In addition to cash, checks and credit cards, many businesses now accept cards that have a stored or redemptive value. Two examples of such cards are gift cards and rewards cards. Gift cards are purchased by a consumer for future use by the consumer or as a gift for a third party to use and are generally purchased for a particular dollar value that becomes the value of the card. Reward cards, on the other hand, are given to one or more consumers to encourage shopping and/or as a reward for particular actions such as, but not limited to, business loyalty, frequent shopping, or purchasing one or more particular goods or services.
With the prevalence of e-transactions, in addition to physical cards, stored or redemptive value cards such as gift and reward cards also can be used as virtual cards. Physical cards are typically made of plastic or a laminated or thick paper stock and carry unique identifying information pertaining to the number of the account. In many cases, this information may be stored in, among other places, a magnetic strip or machine readable barcode on the card. Virtual cards on the other hand are typically delivered by electronic means such as, but not limited to, through websites, mobile devices, MMS messaging or SMS messaging. Virtual cards can take many forms including, but not limited to, images, a message, or a unique number contained in a message.

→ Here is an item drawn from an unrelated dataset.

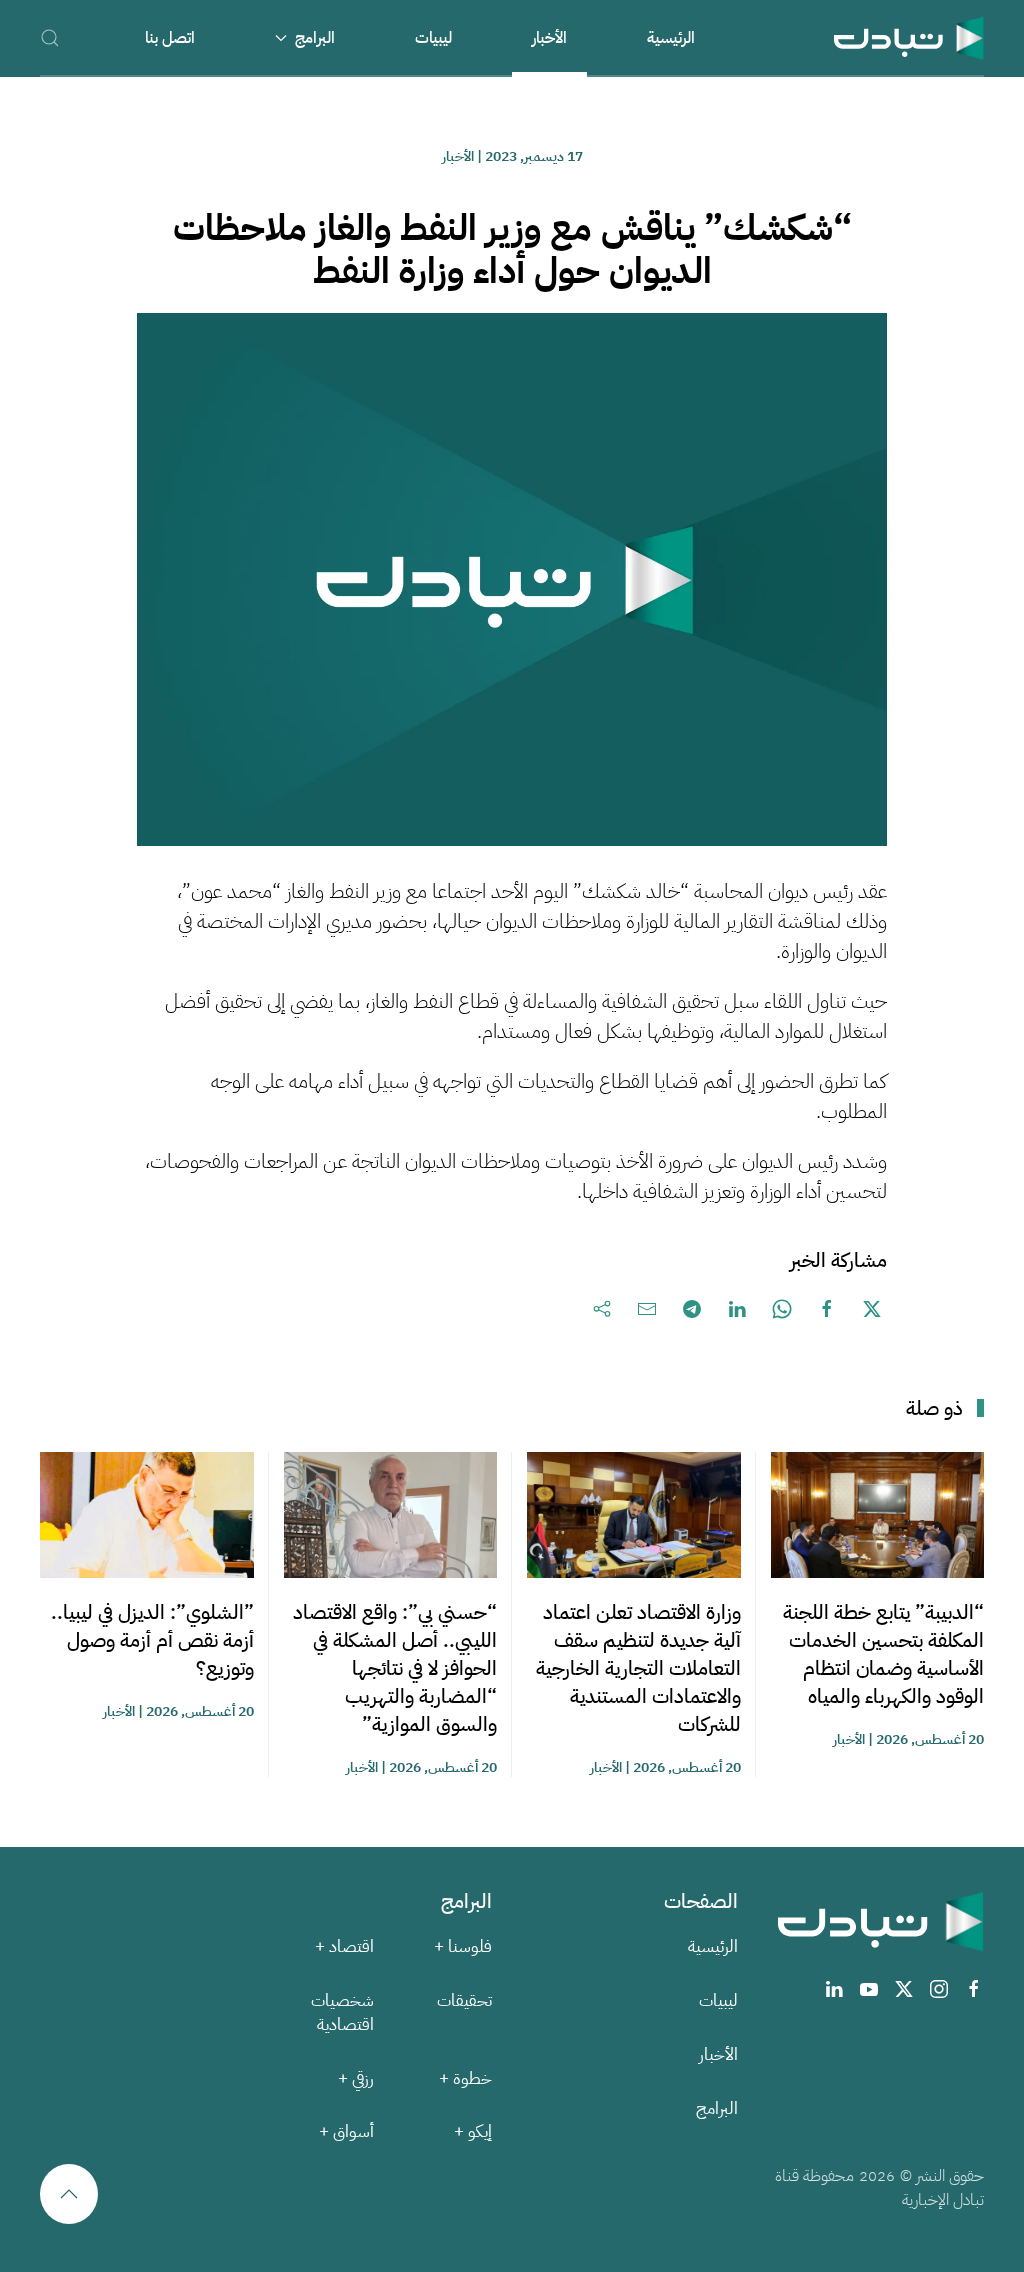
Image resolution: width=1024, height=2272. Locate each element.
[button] (50, 37)
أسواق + (346, 2131)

The primary parties other than the consumer typically involved in gift card and reward card transactions are merchants and a third database of record (e.g., Ceridian). An example of the typical interaction between merchants and the database-of record is shown in FIG. 1. To start, the database of record generates or creates one or more unique card numbers in step 10 and provides the merchant with those numbers in step 20, wherein the merchant can create or obtain cards with the numbers or store them for subsequent use. When a card is purchased, the merchant in step 30 funds the card with an initial balance that is transmitted to the database of record, which stores the current balance in step 40. If desired and allowed, the merchant can optionally set an expiration date for the card in step 50. When the card is presented for use, the merchant in step 60 scans or otherwise inputs or transmits information regarding the card to the database of record to check the balance of the card, which is returned by the database of record in step 70. Once the balance is transmitted to the merchant, the purchase price of the good(s) or overall transaction may be subtracted from the card's balance in step 80. If the card's value exceeds the subtracted amount, the remainder of the card's balance will be stored at the database of record in step 90. Once the card's balance reaches zero or the set expiration date passes, the card will expire and its balance, if not already set, will be reduced to zero in step 100.
In operation, the database of record charges a fee (e.g., a percentage of the card's value) for its various services related to the financing and management of the cards. The fees, which are generally transactionally-based, are charged regardless of whether the cards are actually used by the consumers. As a result, the process can be very inefficient for a merchant who must pay for services related to cards that may never be used by the consumers for any of a variety of reasons (e.g., card was lost, personal choice, etc.).
Therefore, there is a need to create a system and method for reducing costs associated with the issuance and use of gift and reward cards by merchants or other entities.